GOAL OF THE EXERCISE - All of the data needs to come back exactly as written.

Pixel coordinate grounding data:
§ §
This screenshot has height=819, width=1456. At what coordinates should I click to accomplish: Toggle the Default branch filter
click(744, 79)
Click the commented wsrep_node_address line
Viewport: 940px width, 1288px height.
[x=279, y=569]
§ §
EXERCISE RESULT -
This screenshot has height=819, width=1456. At what coordinates should I click to accomplish: Toggle the Default branch filter
click(744, 79)
Click the commented wsrep_node_address line
Viewport: 940px width, 1288px height.
[x=279, y=569]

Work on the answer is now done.